• Written instruction:
Rewrite the records from the line with "You are a computer-use agent. Screen dimensions: 1000x596" up to and including the line with "point(164,358)", keeping the requests unchanged and raising every coordinate in the answers by 141.

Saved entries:

** Begin **

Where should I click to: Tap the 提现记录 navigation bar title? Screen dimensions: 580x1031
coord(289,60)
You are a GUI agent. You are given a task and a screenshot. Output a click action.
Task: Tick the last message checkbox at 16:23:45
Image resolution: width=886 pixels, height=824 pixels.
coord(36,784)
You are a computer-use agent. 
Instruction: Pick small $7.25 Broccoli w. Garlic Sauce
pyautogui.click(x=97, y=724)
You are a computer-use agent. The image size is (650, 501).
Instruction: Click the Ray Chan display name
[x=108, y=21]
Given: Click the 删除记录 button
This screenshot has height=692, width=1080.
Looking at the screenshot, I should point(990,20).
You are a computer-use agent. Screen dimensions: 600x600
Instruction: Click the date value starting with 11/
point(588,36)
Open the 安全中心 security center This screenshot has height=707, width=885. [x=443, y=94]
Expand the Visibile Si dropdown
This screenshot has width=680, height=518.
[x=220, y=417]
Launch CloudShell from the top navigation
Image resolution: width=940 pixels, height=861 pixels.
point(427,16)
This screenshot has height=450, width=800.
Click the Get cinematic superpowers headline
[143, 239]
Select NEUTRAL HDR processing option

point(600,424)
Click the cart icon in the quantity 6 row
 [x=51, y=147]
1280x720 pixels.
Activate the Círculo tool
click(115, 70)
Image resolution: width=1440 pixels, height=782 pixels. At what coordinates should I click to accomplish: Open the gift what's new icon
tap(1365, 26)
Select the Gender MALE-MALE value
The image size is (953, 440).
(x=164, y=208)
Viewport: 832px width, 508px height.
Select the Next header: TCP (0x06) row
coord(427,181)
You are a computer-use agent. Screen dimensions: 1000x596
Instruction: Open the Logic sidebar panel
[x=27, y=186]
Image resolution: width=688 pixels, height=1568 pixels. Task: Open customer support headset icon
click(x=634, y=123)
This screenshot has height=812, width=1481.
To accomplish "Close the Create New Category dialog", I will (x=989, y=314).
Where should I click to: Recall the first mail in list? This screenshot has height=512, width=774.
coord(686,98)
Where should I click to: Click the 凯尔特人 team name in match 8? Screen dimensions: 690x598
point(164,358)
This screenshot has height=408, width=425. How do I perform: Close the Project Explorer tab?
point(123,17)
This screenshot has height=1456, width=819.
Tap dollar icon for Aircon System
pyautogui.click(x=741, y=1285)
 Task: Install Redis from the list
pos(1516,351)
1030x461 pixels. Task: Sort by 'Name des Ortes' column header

** End **

• Solved problem:
You are a computer-use agent. Screen dimensions: 1000x596
Instruction: Open the Logic sidebar panel
[x=168, y=327]
Image resolution: width=688 pixels, height=1568 pixels. Task: Open customer support headset icon
click(x=775, y=264)
This screenshot has height=812, width=1481.
To accomplish "Close the Create New Category dialog", I will (x=1130, y=455).
Where should I click to: Recall the first mail in list? This screenshot has height=512, width=774.
coord(827,239)
Where should I click to: Click the 凯尔特人 team name in match 8? Screen dimensions: 690x598
point(305,499)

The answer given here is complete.